Written instruction: Could you give the material between the line holding "1568x777 pixels." and the line holding "(x=825, y=45)", inclusive, again with "input field" switched to "text box" and nothing else changed? Leave the pictures out of your answer.

Supplied information:
^^^^^^^^

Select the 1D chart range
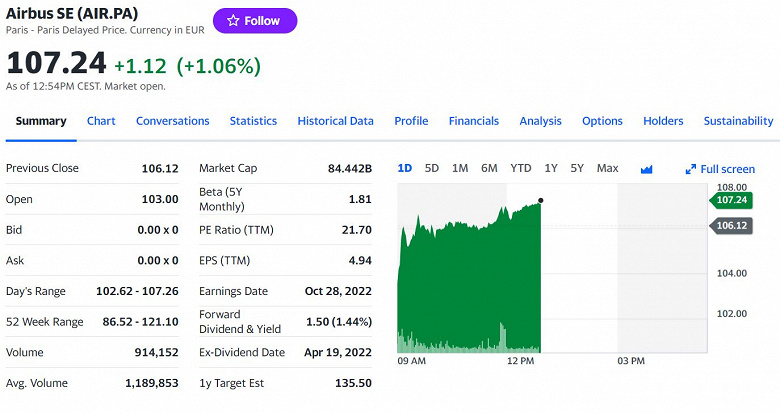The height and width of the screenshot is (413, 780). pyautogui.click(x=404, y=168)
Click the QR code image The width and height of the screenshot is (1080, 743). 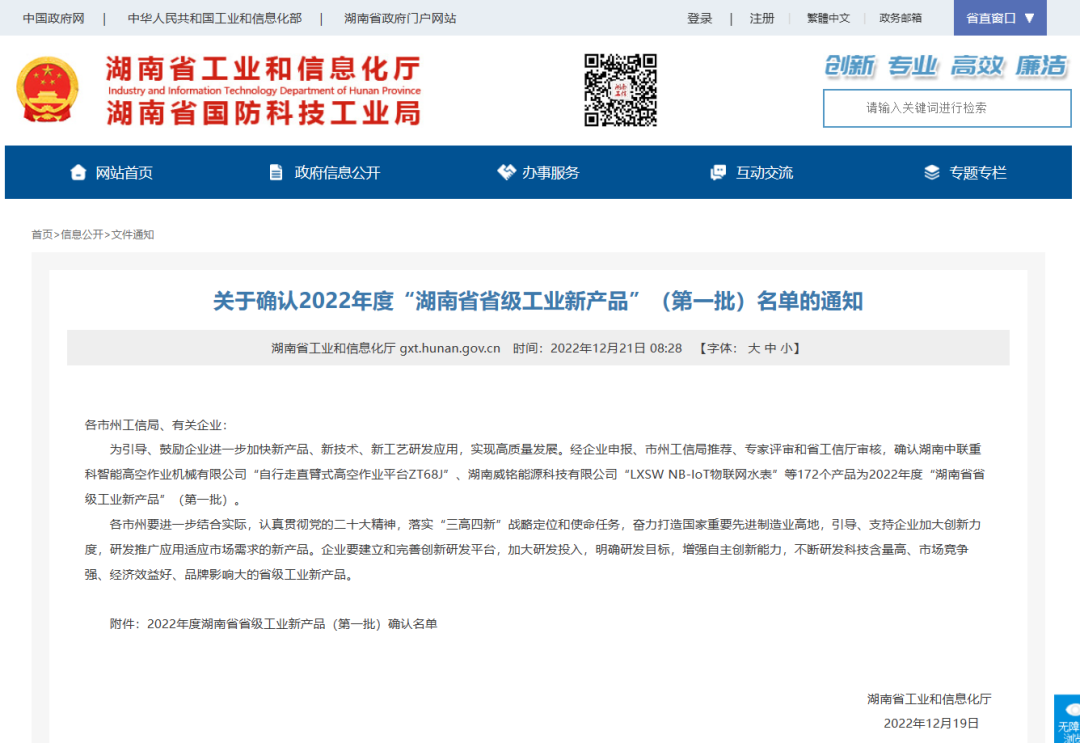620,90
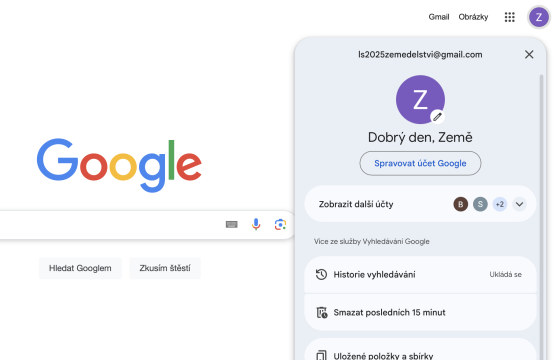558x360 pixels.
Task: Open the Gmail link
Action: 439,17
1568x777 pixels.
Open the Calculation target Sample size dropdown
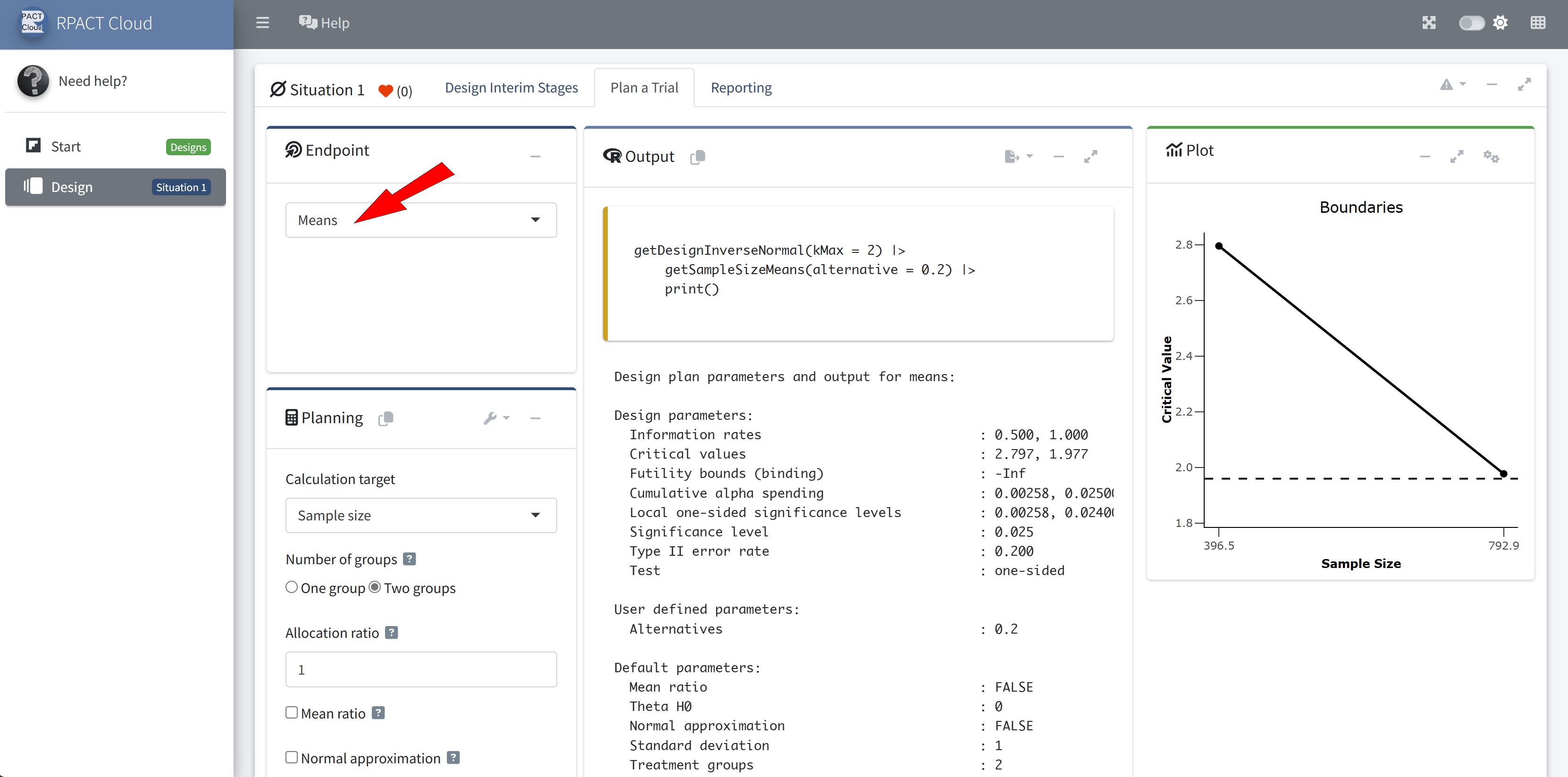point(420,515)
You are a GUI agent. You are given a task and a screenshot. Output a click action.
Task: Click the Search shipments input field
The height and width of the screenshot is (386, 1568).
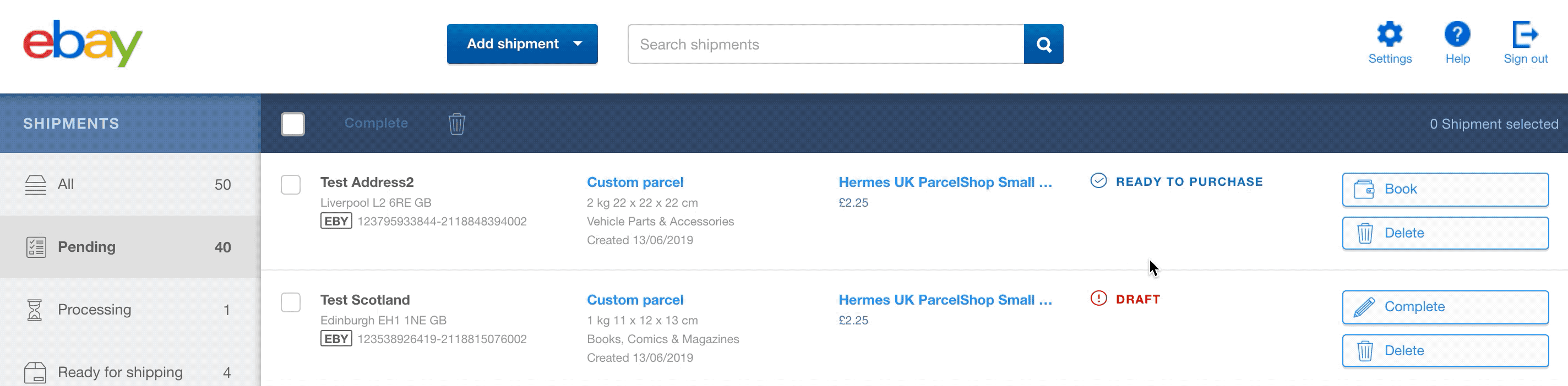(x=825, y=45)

^^^^^^^^

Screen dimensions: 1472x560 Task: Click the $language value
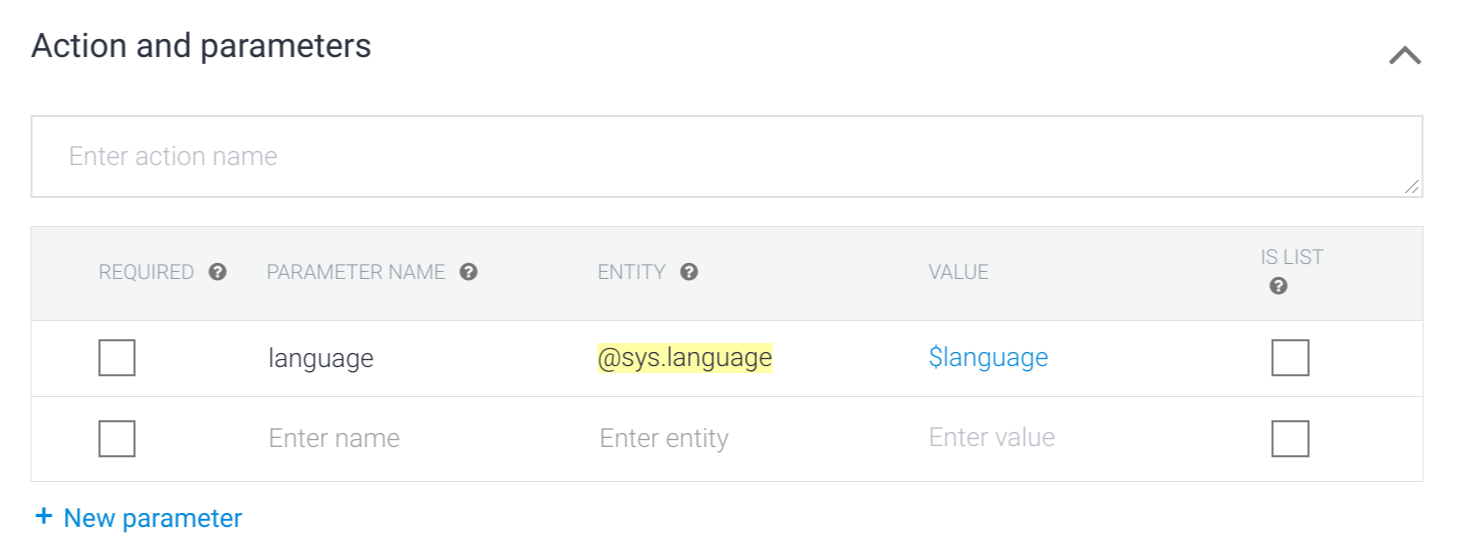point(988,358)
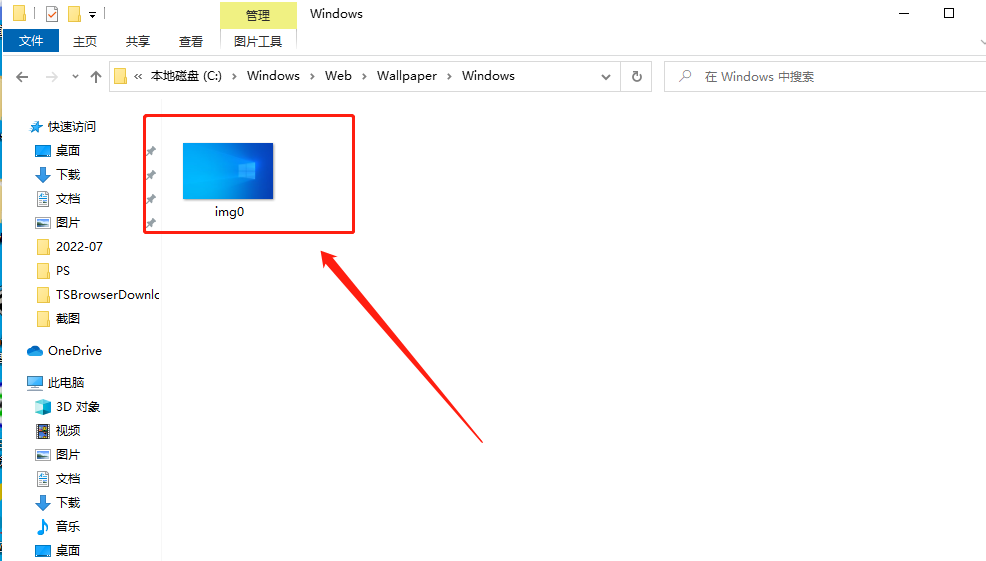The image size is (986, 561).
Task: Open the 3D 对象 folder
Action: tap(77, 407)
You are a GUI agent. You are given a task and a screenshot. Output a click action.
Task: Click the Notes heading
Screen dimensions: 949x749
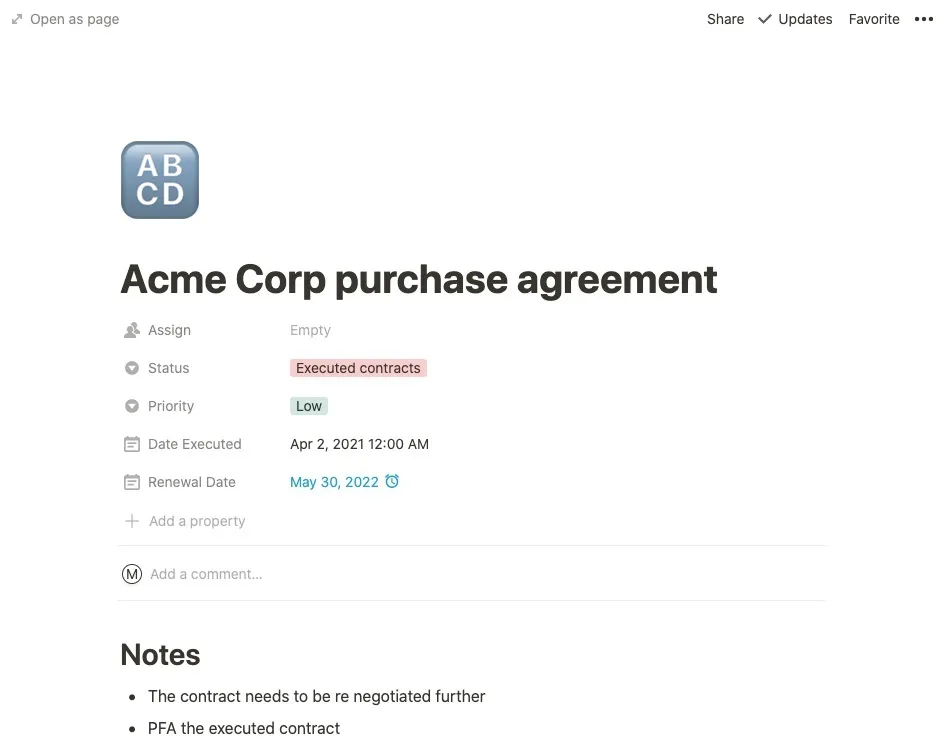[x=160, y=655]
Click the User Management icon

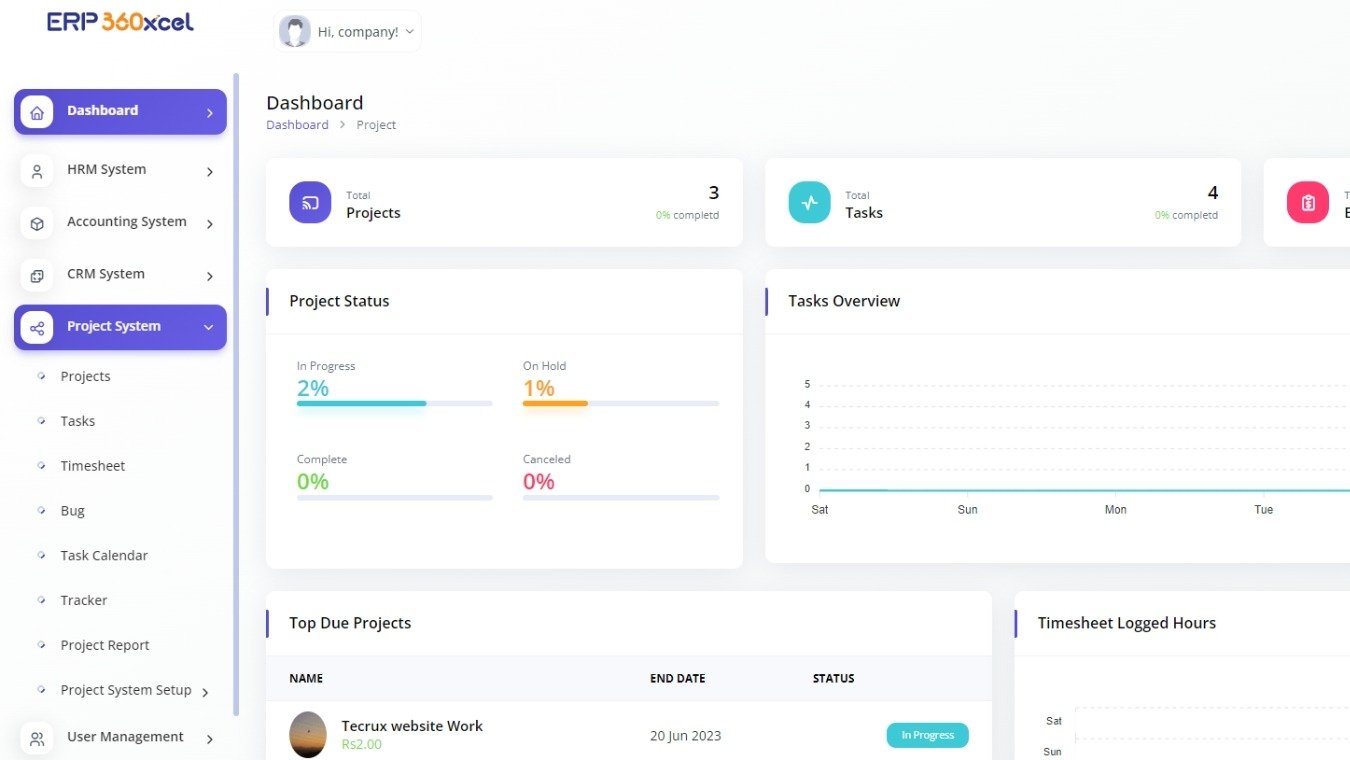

^^^^^^^^

The completed task:
1568x777 pixels.
Open the Calculation target Sample size dropdown
point(420,515)
You are a GUI agent. You are given a task and a screenshot. Output a click action.
Task: Click the Search shipments text box
The height and width of the screenshot is (386, 1568).
(x=825, y=45)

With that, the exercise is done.